Data Understanding

Data Understanding

A data set is a collection of data objects, each described by a number of attributes.

Attribute types can be categorical (nominal, binary, ordinal), numeric (discrete or continuous), and more.

Figure out how big your data set is, the distribution of each attribute's values (% of each category, numeric: central tendency, dispersion), compare across attributes & data sets (similarity).

Central tendency: typical numeric value or the norm (mean, median, mode, midrange, (max - min)/2)

Dispersion: how the values are spread out in your distribution (stretch and squeeze). Range max-min, quartiles, IQR Q3-Q1, variance, standard deviation.

Quick visualization

  • Boxplot (show outliers)
  • Histogram
  • Quantile Plot (percentile comparison)
  • Quantile-Quantile Plot (comparison of two quantiles)
  • Scatter Plot (comparison of two attributes)

Similarity

Dissimilarity matrix i,j is the distance between two objects.
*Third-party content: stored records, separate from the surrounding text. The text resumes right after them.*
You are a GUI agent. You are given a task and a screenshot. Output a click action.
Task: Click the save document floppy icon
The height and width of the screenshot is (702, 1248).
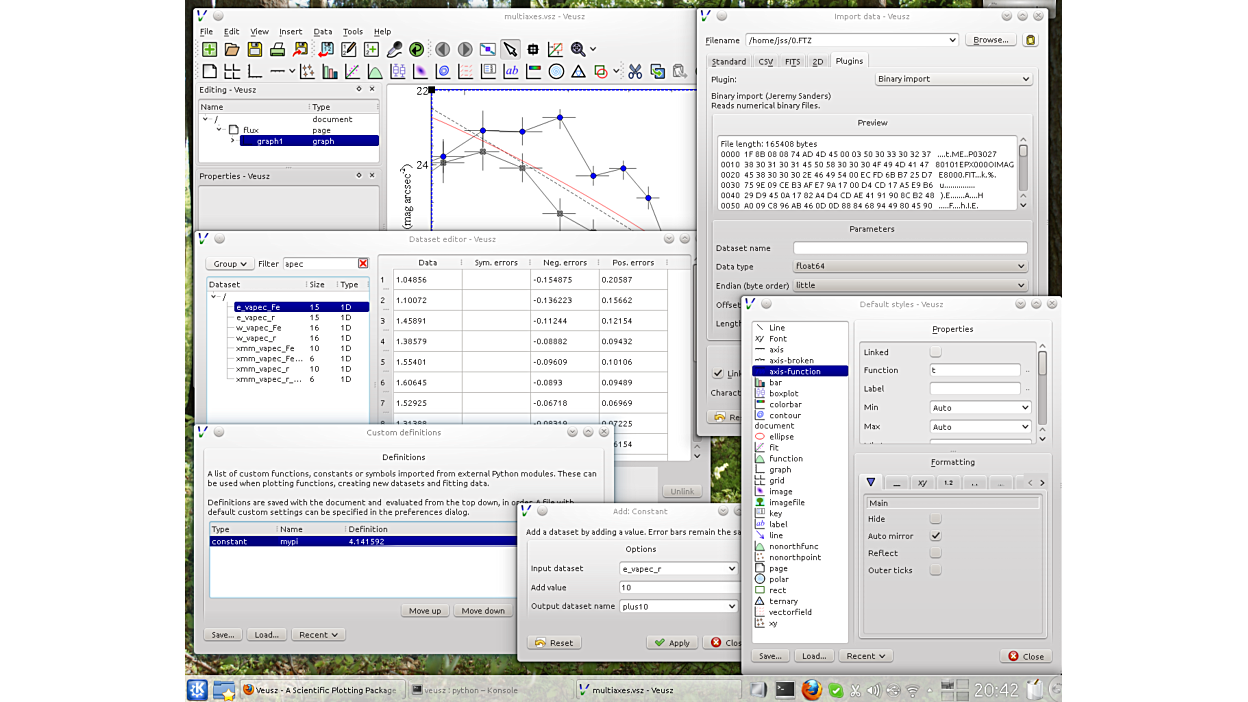coord(255,49)
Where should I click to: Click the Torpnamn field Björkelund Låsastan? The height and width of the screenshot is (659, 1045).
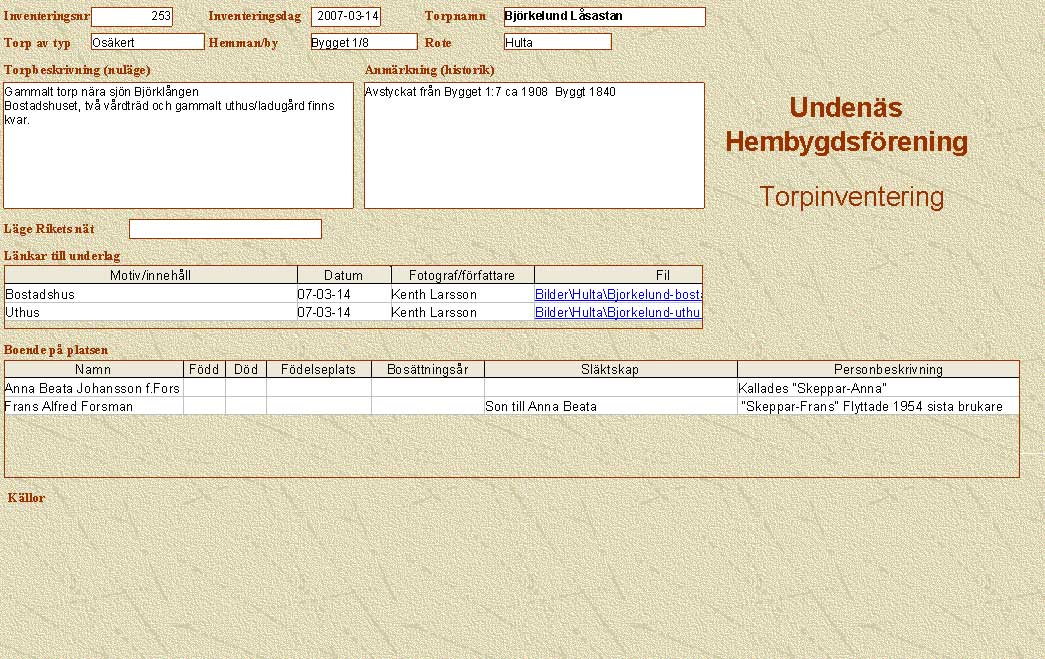(x=604, y=17)
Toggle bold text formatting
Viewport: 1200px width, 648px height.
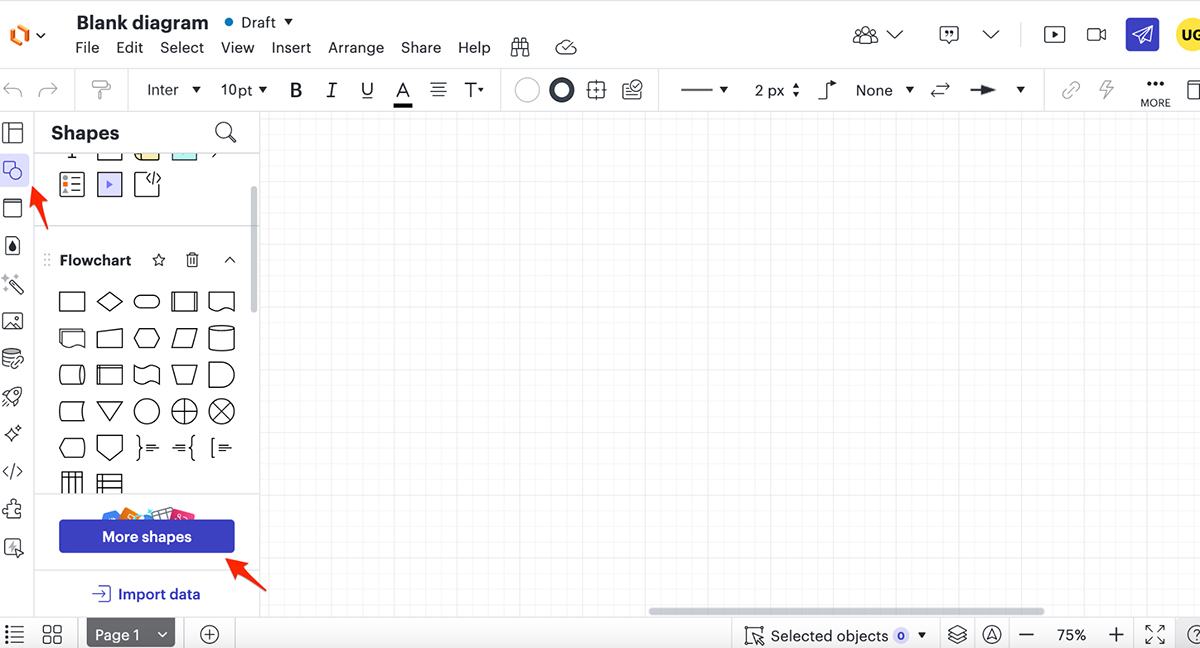click(x=296, y=90)
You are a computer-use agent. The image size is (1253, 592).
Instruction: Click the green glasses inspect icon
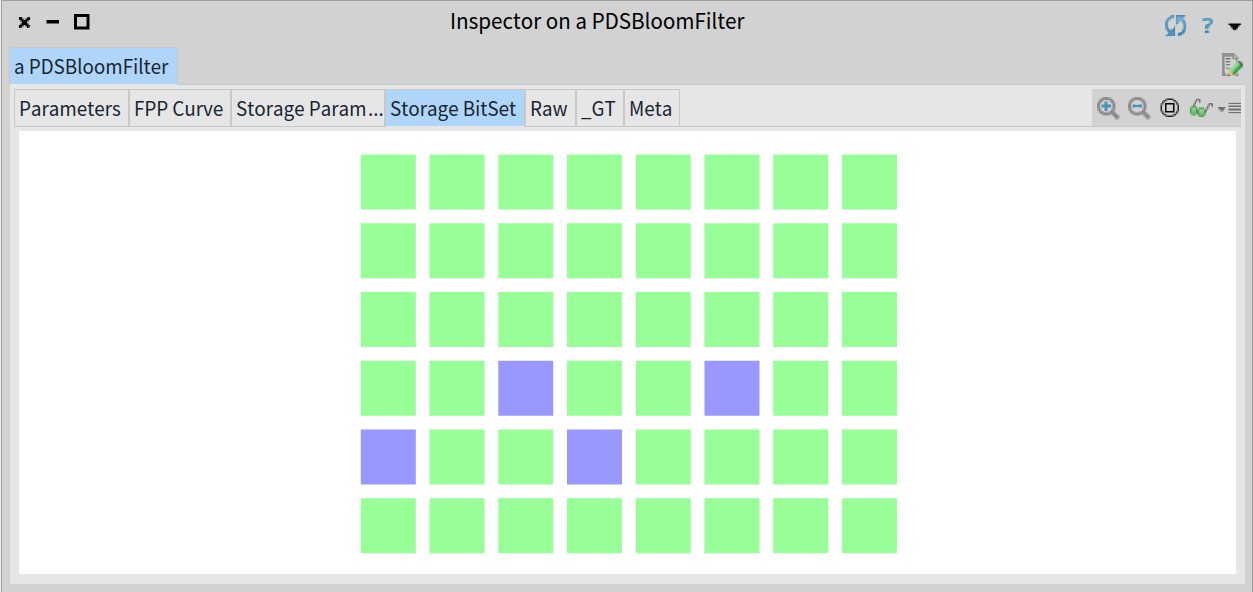click(1200, 108)
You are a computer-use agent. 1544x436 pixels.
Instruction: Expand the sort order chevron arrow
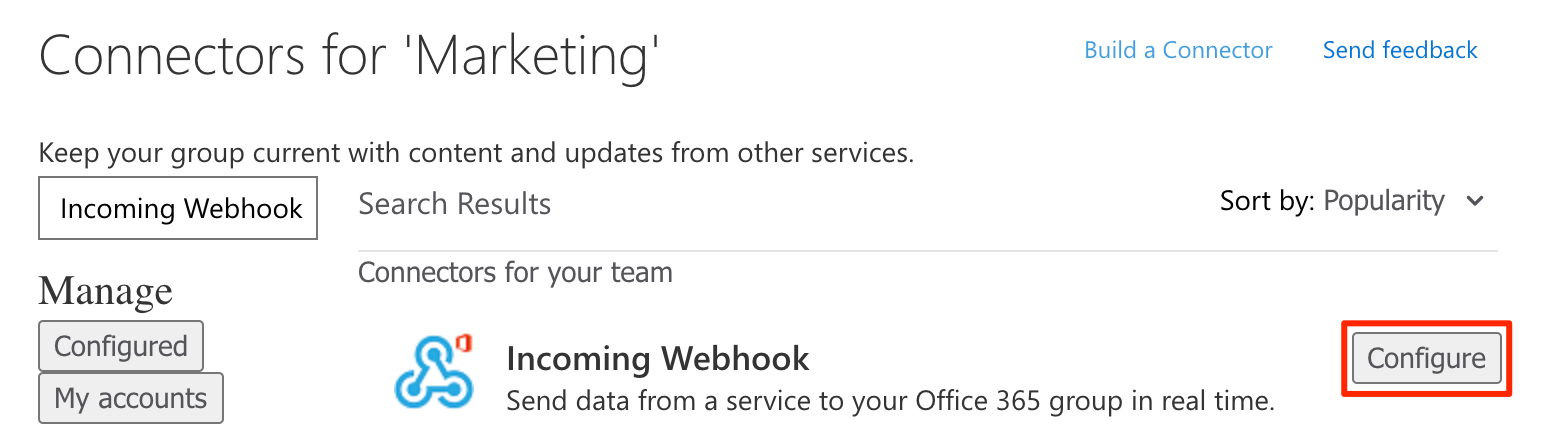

Can be binary or a gradient.

Binary

Symmetric - equal chance of Y or N Asymmetric - more likely to be Y or N

Hamming distance - bits that are different

Two binary records, A and B.

q = count of attributes where Ai == Bi == true
r = count of attributes where Ai == true and Bi == false
s = count of attributes where Ai == false and Bi == true
t = count of attributes where Ai == Bi == false

Symmetric variables:

d(i,j) = (r+s)/(q+r+s+t)

Asymmetric variables (assuming t is the norm in this example):

d(i,j) = (r+s)/(q+r+s)

Jaccard coefficient:

sim(i,j) = q/(q+r+s) = 1 - d(i,j)

Jaccard is useful for sparse data

Ordinal

Map values to ranks:

rif in {1,...,Mf}

zif = (rif - 1)/(Mf - 1)

Dissimilarity is the distance between the mapped values.

Numeric

Measured by distance, like Minkowski distance (l_p norm)

p = 1: Manhattan distance
p = 2: Euclidean distance

d(i,j) = (|xi1-xj1|^p + ... + |xin - xjn|^p)^(1/p)

Useful for dense continuous data

Properties

d(i,i) = 0
d(i,j) >= 0
d(i,j) = d(j,i) # not always true with weights
d(i,j) <= d(i,k) + d(k,j)
triangular inequality (z < x + y when looking at triangle)

Cosine Similarity

Ex: text documents

Angular similarity of high dimensional and sparse data.

cos(x) = cos(A,B) = (A dot B) / (||A||||B||) = sumi Ai Bi / (sqrt(sumiA^2i))(sqrt(sumiB^2i))

Useful for sparse data

Sequential Data, Time Series

  • Euclidean distance
  • Dynamic time warping
  • Minimum jump cost

Mixed Attribute Types

Weighted sum across attributes